A non-coding RNA axis guides TGF-β-induced gemcitabine chemoresistance

The American Cancer Society estimates 79,030 new cases and 16,870 deaths from urinary bladder cancer (UBC) in the United States this year (1). UBC is prevalent in males and in fact is the 4^th most common cancer types in males (1). Besides sex, age is another risk factor for UBC with about 90% of cases reported in the age group of 55 and above. Depending on the stage of presentation, current treatment options for UBC patients include surgery, intravesical therapy, chemotherapy, radiation therapy and immunotherapy (2,3). Chemotherapy is inevitable for advanced-staged UBC patients besides being used as a neoadjuvant or adjuvant therapy in combination with surgery and radiation therapy. However, the most common drawback of chemotherapy in UBC patients is that it often leads to tumor relapse and recurrence.
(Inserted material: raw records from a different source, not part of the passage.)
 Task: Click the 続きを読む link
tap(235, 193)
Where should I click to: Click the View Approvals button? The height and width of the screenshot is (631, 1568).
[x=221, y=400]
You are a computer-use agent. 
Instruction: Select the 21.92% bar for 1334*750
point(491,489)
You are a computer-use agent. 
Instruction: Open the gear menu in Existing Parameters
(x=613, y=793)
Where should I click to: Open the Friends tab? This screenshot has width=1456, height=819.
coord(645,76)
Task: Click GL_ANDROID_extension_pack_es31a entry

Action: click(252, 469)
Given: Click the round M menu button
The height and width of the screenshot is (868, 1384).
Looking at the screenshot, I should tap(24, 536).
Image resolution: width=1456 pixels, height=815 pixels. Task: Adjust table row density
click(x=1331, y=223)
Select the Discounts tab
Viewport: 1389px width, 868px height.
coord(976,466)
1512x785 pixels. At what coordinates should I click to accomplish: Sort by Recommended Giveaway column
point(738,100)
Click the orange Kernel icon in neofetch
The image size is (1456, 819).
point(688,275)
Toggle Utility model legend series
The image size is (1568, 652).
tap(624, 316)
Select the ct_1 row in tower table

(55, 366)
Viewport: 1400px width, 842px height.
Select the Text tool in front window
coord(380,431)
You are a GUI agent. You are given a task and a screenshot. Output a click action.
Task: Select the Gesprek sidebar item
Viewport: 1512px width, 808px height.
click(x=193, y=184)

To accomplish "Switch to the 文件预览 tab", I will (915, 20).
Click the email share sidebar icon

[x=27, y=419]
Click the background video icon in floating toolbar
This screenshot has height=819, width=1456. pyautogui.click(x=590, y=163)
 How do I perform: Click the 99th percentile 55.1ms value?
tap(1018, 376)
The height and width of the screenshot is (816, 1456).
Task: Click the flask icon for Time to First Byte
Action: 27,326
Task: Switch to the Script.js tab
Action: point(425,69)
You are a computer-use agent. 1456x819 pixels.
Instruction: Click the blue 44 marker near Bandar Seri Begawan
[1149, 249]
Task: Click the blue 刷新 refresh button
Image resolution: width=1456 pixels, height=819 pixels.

While numerous reasons can be attributed to such undesirable outcomes, the concept that a small fraction of tumor cells with cancer stem cell (CSC)-like properties are able to survive the harsh chemotherapeutic regimens and able to repopulate as drug resistant tumors has been around for nearly two decades (4,5). However, therapies aimed at eradicating CSCs as an effective therapeutic strategy are not available and remains as a key focus of cancer research.